Pull out from the material below all lines with "value".

** Opening Stored data block **

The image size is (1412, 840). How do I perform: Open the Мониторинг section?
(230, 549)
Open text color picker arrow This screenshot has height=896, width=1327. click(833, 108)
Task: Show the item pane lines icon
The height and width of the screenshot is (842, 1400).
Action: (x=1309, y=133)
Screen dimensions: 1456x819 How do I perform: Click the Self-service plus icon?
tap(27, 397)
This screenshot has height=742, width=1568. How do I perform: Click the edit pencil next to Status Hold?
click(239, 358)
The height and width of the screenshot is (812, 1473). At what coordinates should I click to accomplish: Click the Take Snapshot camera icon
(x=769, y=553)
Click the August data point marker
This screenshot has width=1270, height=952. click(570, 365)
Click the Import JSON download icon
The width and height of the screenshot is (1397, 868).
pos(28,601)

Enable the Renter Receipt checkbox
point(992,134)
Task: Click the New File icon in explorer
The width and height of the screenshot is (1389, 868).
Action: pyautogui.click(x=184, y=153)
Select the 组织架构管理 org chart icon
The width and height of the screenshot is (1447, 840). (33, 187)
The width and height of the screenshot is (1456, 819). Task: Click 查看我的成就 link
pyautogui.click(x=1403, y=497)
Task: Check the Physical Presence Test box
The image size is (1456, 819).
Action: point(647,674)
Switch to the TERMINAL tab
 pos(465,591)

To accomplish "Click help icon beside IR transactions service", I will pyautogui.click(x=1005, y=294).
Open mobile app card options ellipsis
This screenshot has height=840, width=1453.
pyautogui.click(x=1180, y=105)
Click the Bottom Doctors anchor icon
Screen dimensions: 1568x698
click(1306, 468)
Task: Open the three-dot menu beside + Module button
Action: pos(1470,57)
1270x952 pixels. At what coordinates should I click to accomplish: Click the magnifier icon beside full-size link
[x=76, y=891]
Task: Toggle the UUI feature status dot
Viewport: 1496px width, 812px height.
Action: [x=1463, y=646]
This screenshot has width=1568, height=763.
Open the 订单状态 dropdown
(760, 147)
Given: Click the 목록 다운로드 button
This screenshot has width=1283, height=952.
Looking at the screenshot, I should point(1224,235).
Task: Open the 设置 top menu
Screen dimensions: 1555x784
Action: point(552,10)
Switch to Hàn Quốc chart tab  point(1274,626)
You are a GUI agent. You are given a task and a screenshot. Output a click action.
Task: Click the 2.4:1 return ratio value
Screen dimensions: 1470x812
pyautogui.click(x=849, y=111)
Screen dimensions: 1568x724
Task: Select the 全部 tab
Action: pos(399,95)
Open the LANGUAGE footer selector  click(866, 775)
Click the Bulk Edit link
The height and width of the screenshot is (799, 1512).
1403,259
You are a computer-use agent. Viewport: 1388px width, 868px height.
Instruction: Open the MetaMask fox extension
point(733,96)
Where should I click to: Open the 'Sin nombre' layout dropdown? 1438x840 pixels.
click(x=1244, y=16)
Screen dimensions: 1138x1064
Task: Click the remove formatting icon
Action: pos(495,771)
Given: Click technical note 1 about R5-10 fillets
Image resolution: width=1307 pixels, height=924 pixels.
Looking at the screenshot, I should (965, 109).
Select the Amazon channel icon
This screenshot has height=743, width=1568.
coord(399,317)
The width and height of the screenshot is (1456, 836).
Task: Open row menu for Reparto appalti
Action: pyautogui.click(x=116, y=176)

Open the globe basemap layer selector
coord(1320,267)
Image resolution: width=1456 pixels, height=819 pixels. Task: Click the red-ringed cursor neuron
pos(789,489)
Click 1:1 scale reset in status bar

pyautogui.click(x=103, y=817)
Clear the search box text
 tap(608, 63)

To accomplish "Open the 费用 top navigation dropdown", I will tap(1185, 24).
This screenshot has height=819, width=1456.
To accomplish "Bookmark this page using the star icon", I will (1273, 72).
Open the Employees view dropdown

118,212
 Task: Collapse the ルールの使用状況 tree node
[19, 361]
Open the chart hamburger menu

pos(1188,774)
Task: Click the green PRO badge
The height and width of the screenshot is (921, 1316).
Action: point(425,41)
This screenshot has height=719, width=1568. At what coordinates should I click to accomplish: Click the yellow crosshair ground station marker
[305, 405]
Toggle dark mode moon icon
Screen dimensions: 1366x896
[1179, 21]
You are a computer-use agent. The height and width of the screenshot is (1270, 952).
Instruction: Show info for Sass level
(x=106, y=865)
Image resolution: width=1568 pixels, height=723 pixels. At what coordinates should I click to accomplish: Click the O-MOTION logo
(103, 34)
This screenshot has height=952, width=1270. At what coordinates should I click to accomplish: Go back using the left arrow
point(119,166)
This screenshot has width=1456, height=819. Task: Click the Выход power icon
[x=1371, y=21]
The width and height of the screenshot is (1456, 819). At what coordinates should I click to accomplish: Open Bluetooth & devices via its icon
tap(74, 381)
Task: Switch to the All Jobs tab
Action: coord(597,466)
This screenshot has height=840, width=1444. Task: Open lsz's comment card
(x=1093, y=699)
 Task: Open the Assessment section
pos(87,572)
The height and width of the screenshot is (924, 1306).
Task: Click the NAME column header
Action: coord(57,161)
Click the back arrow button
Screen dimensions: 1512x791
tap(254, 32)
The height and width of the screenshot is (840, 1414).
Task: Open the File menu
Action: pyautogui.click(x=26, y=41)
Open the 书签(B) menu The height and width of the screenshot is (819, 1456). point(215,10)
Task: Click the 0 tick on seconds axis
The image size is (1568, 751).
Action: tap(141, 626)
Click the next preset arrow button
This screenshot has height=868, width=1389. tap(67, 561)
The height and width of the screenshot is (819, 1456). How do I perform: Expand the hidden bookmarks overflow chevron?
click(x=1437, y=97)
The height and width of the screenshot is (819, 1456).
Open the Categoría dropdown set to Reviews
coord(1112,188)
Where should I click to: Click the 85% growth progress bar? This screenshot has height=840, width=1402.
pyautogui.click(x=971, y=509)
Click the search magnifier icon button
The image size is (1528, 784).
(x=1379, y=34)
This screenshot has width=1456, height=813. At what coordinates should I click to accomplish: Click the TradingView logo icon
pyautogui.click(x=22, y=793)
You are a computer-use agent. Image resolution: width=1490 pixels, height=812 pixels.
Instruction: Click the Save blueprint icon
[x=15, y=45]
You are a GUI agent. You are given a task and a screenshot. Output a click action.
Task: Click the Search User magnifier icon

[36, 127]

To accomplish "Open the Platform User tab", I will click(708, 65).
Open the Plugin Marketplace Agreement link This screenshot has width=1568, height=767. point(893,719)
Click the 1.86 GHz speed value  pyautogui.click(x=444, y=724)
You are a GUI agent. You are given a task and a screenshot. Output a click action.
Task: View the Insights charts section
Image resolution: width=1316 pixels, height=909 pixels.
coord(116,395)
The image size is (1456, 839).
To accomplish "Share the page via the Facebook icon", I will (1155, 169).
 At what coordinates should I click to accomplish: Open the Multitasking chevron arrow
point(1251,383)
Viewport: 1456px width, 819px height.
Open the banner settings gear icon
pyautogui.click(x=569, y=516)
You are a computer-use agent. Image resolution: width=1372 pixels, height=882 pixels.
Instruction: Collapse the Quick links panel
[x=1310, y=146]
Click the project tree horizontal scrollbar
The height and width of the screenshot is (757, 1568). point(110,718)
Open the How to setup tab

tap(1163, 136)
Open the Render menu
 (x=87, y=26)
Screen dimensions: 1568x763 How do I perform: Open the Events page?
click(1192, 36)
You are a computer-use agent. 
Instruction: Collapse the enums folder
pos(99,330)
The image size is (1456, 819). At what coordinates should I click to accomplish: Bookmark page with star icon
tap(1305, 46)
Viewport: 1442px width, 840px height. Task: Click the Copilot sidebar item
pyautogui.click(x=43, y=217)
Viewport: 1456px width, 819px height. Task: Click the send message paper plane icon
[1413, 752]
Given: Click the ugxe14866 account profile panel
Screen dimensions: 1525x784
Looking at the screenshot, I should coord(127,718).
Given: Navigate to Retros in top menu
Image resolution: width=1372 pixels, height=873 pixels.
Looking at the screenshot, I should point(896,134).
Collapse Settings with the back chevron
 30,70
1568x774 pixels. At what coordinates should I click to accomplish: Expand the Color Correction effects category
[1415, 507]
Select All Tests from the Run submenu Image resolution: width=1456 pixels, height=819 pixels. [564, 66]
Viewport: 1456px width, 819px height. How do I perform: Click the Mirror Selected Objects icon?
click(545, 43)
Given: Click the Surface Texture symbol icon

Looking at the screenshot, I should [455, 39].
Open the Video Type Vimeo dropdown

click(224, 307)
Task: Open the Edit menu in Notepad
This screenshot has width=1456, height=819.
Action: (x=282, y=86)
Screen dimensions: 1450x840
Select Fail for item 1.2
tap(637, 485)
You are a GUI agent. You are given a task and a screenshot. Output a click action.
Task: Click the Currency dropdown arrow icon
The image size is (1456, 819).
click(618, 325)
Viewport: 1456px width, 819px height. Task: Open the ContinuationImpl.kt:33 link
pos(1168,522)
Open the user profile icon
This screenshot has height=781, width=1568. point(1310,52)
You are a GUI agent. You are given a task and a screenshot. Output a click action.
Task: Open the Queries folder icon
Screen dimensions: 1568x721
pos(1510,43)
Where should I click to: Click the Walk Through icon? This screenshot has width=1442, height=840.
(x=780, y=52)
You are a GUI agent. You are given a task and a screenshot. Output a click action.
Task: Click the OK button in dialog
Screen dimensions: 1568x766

** Closing Stored data block **

**Output for this task:**
Task: Click the 2.4:1 return ratio value
Click the 1.86 GHz speed value  pyautogui.click(x=444, y=724)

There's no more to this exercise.